• Dataset
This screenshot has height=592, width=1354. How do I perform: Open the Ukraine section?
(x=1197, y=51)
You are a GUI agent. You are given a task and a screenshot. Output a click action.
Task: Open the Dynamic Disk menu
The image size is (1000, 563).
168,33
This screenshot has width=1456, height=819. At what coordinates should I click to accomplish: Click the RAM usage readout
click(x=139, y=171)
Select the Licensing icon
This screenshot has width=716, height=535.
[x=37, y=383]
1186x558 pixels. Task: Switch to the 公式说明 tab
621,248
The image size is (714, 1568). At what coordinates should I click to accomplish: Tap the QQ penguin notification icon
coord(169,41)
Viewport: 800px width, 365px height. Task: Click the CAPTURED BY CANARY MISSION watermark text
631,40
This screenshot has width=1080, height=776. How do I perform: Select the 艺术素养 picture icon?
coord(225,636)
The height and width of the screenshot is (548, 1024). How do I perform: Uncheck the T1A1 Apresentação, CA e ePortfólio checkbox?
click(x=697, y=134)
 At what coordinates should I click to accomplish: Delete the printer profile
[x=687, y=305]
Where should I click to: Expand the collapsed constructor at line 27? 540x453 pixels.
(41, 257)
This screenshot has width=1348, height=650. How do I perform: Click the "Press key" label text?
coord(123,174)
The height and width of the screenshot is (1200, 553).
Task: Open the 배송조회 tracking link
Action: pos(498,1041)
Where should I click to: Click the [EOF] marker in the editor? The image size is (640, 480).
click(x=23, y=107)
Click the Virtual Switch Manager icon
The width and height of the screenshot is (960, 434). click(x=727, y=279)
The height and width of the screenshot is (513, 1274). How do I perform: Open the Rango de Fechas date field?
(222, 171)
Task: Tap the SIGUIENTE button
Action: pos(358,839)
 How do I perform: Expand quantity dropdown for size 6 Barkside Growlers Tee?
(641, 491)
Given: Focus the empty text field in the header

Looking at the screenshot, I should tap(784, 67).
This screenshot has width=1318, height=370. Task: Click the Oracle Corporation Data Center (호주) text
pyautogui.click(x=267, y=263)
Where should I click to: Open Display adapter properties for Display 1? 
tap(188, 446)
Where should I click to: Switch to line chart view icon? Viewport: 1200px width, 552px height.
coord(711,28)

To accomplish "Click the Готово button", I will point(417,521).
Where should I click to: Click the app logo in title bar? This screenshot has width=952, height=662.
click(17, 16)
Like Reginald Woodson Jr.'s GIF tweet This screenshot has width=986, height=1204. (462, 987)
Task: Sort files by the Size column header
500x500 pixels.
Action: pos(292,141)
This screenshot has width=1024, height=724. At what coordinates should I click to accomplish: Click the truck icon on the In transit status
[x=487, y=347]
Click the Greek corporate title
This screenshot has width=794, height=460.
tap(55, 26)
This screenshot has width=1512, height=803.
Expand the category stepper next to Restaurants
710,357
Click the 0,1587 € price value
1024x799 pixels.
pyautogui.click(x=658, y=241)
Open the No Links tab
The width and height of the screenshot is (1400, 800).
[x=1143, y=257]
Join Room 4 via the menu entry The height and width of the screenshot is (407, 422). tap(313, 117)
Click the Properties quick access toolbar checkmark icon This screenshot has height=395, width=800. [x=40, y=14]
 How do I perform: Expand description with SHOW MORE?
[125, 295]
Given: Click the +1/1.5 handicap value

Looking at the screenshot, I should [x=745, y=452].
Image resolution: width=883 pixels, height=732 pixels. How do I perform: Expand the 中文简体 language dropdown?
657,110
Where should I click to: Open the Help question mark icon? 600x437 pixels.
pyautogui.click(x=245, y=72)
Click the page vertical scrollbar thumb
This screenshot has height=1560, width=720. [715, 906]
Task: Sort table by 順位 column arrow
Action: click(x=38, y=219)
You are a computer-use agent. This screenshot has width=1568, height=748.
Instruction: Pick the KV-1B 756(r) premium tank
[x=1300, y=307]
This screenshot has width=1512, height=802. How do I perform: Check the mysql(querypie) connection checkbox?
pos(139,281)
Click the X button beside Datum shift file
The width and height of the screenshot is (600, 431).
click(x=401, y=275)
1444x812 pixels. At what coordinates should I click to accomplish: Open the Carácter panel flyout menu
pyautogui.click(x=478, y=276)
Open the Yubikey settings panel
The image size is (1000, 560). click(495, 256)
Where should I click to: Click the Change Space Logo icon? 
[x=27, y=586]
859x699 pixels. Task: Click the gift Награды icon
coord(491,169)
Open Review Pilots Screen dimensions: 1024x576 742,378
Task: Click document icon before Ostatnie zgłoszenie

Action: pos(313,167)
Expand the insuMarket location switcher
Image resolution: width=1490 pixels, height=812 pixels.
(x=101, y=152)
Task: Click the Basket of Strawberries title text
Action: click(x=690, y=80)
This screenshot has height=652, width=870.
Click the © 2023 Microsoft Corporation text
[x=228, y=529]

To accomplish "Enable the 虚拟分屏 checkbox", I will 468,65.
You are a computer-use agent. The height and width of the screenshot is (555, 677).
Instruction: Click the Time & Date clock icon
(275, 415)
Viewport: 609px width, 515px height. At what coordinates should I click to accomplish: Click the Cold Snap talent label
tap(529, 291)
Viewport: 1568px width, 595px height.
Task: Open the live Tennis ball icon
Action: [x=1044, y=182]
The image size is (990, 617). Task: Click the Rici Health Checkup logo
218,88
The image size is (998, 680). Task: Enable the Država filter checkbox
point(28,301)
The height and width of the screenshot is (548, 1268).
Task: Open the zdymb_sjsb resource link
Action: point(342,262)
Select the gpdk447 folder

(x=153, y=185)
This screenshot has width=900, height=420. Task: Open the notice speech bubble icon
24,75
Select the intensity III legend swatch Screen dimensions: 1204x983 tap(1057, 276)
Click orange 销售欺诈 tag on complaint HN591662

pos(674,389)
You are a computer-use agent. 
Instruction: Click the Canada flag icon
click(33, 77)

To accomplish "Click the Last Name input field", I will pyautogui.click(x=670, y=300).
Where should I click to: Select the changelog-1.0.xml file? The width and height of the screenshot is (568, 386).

• Required work
Where a line of the data holds the word "computer", copy that line.

• Response to the task
You are a computer-use agent. This screenshot has width=1568, height=748.
You are a computer-use agent. The height and width of the screenshot is (555, 677).
You are a computer-use agent. 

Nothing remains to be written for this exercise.